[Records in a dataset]

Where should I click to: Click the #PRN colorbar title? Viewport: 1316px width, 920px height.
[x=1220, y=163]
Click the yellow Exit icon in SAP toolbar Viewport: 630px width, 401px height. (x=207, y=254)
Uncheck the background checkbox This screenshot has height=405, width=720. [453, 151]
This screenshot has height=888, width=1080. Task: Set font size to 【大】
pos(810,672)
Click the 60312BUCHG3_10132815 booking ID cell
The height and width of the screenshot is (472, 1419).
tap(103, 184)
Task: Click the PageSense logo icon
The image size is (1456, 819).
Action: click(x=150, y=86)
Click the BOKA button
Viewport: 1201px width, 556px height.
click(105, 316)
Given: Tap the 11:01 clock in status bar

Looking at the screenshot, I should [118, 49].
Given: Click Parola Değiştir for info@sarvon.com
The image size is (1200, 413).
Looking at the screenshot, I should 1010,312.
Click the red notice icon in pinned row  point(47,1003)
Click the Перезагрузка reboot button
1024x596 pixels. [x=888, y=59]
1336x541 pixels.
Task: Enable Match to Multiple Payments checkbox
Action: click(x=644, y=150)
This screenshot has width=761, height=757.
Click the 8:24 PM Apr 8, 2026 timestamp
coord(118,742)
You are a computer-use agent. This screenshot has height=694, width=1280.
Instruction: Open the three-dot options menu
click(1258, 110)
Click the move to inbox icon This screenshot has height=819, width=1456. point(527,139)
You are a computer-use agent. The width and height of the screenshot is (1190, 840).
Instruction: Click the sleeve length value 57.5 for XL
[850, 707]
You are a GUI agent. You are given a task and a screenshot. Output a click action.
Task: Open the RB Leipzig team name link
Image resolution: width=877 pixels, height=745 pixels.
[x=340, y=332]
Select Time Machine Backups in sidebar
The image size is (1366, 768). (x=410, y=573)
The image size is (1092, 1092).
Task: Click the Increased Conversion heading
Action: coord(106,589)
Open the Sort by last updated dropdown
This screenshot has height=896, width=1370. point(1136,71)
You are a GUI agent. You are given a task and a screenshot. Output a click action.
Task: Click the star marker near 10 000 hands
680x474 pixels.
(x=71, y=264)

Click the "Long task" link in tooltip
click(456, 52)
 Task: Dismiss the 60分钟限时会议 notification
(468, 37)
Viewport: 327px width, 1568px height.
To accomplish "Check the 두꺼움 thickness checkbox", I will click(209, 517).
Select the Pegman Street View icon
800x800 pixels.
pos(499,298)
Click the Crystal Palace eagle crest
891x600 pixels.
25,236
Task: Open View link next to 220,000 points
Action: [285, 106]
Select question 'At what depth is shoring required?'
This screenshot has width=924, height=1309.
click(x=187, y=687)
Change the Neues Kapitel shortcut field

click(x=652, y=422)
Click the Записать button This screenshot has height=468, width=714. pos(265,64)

Exercise task: Repeat the lines of the material word for word, starting at the line containing "Given: Click Parola" and ending at the line containing "click(1258, 110)".

Exercise output:
Given: Click Parola Değiştir for info@sarvon.com
The image size is (1200, 413).
Looking at the screenshot, I should 1010,312.
Click the red notice icon in pinned row  point(47,1003)
Click the Перезагрузка reboot button
1024x596 pixels. [x=888, y=59]
1336x541 pixels.
Task: Enable Match to Multiple Payments checkbox
Action: click(x=644, y=150)
This screenshot has width=761, height=757.
Click the 8:24 PM Apr 8, 2026 timestamp
coord(118,742)
You are a computer-use agent. This screenshot has height=694, width=1280.
Instruction: Open the three-dot options menu
click(1258, 110)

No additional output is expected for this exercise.